Let me mention a final death, that of Patrick McNee. Besuited and bowlered, Patrick with Diana Rigg as the inimitable Mrs Peel were the epitome of cool in the Avengers. No not that Avengers. The original Avengers - the British TV series.
Gosh I loved that as a kid.
But with regards to the Avengers, it's been sensational watching my childhood superheroes serialised on the big screen. Just amazing.
My grandfather has a heart of a lion and a lifetime ban at the zoo.
Worst of the reviews
These two weren't bad, just not very good.
Working in a mirror factory is something I can totally see myself doing.
I'm a double-plus idiot. Three years ago in Singapore, I watched the first two seasons of "The Expanse" on the wonderful Netflix. I thought they were OK but not totally gripping. I had no idea they were derived from the magnificent Expanse series by James A. Corey. What a delight to find those novels. I binge-read them from "Leviathan Wakes" straight through to "Tiamat's Wrath". Absolutely brilliant! I'm also, now, very pleased that I'll be able to watch the TV series on my accidental Amazon Prime subscription.
Isn't it astonishing that you can order something online and receive it the next day, and this has already become passe! And isn't astonishing how much profit is being made from that and similar enterprises.
I came up with a new word yesterday. Plagiarism
Just as I moved to Singapore, the PMD burst on the market over there. PMD stands for Personal Mobility Device and covers electrically-powered devices such as scooters; hover-boards and Segways, all used on the pavement not the roads. To my eyes, this is a wonderful revolution. I saw a senior citizen taking his granddaughter to Kindergarten on such a scooter. It had a seat for grandfather so he didn't need to stand, and a smaller seat in front of him for the child. They were cruising along the pavement at around 5 mile.
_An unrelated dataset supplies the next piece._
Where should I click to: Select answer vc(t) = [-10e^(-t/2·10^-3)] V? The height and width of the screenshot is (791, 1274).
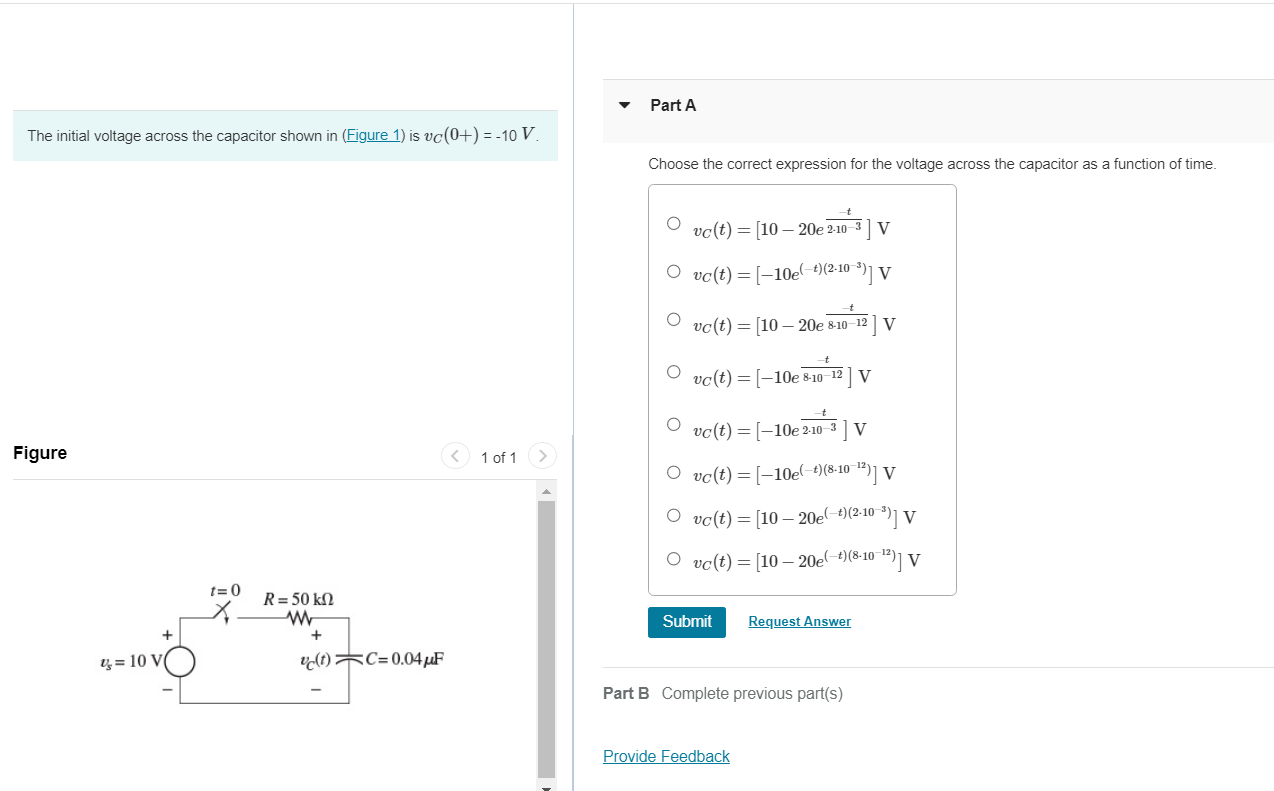675,422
In Shanghai it's different. Throughout the city there are electric cars (so many Teslas) and electric (motor) scooters. I was over there the year before last for a few days and even then it was sometimes unnerving with these scooters zipping silently along the roads.
I expect there may be no new petrol or diesel cars sold by major car manufactures in five years' time.
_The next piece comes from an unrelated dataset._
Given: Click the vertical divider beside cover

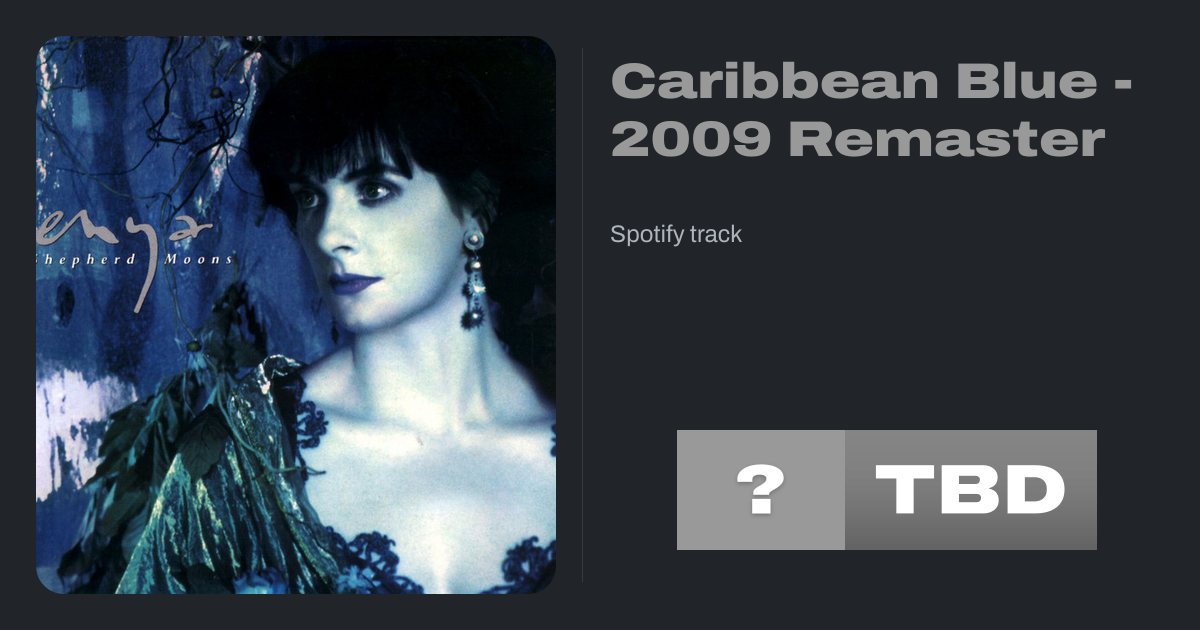Looking at the screenshot, I should [x=583, y=314].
And in Canada, the first, fully-electric commercial airplane takes off.
I took the shell off my racing snail, thinking it would make him faster. If anything, it made him more sluggish.
I feel bad for the homeless guy. But I feel really bad for the homeless guy's dog. Because he must be thinking "Man, this is the longest walk ever"
Thanks to Bored Panda
Thanks to Bored Panda for their 52 Of The Funniest Two-Line Jokes Ever, from which this hilarious selection was pulled.
To the handicapped guy who stole my bag. You can hide but you can't run.
The web framework behind the site has finally made the transition from Python 2 to Python 3. Remarkably easy, so easy in fact that I took the opportunity to rewrite some of the appalling code I'd written to get the site live. I also migrated to sqlite3 as the database used in the creation of the static pages and for searches. I expect it will handle the load quite nicely. It's substantially faster than the inverted-text database which I'd written in pure Python. I'm still firmly convinced that Python is best language bar none for general-purpose coding.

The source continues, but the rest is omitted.